The daughter-in-law-themed emojis encompassed diverse smiley face characters with comments like “Thank you,” “You are the best” and “That’s great."

“Now I send those without even reading the poems that my father-in-law sends me,” she said.

There is also an emoji set for sons-in-law, but she doubted many men would find it necessary to buy.

Who holds the key?

Some believe that the economic contribution of a husband’s parents to their wedding is also the key to solving this conflict.

“Honestly, I think it also has to do with how much the husband's family pays for the wedding and the couple's house. My family is not exactly rich, so my parents did not contribute much when my brother got married. I think this factor also plays a part in the fact that parents do not act superior to my sister-in-law,” Yoon Ji-youn, 30, said.

Meanwhile, many wives say that the solution to conflict with their mothers-in-law lies with their spouses.

“Even my mother believes that I should be submissive, so I don’t blame my parents-in-law for their attitude. It is just the way they are in their generation,” Ahn, 35, said. “But my husband should know better. Also, if he wants to do ‘hyodo,’ he should know that is 'self-service' and should not be forced upon wives.”

Korean term “hyodo,” or filial piety, is defined as serving and caring for one's parents and is central to Korean Confucianism.

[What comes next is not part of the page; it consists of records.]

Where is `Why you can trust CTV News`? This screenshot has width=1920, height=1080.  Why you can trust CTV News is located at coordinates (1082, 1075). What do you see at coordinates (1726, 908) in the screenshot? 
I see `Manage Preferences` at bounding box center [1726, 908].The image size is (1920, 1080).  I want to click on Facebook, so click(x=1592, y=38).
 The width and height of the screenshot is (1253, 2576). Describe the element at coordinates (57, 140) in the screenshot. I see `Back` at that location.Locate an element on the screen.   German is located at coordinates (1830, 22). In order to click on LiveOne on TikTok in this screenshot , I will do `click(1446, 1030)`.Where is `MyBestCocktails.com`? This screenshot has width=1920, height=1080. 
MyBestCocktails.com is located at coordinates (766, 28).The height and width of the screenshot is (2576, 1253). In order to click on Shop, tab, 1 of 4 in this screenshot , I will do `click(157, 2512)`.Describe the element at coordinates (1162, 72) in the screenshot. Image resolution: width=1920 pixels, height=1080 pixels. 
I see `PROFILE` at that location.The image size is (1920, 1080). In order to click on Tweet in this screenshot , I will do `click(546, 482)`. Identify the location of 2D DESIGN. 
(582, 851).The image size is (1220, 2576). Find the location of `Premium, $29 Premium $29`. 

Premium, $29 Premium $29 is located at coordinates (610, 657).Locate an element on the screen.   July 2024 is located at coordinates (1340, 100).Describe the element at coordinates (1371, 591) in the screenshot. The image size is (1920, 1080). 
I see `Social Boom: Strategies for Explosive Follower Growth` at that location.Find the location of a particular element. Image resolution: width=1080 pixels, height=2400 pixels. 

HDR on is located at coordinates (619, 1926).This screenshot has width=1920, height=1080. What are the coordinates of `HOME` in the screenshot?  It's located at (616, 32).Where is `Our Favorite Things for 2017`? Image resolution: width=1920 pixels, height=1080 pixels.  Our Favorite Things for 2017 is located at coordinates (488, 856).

Divorce lawyer Park Je-yeon has seen countless cases where couples end up breaking up, due to conflicts arising from their relations with in-laws, mostly between wives and their parents-in-law. She stressed the importance of the husband's role.

Park shared a case in which one husband demanded compensation from his wife, alleging that she was responsible for the breakdown of their marital relationship due to her inability to get along with his family and speaking negatively about them.

"The court acknowledged that the wife was responsible for the conflict with her in-laws, but it ordered the husband to pay 10 million won ($7,236) in alimony, as the main fault was the husband’s failure to act as a mediator," she said.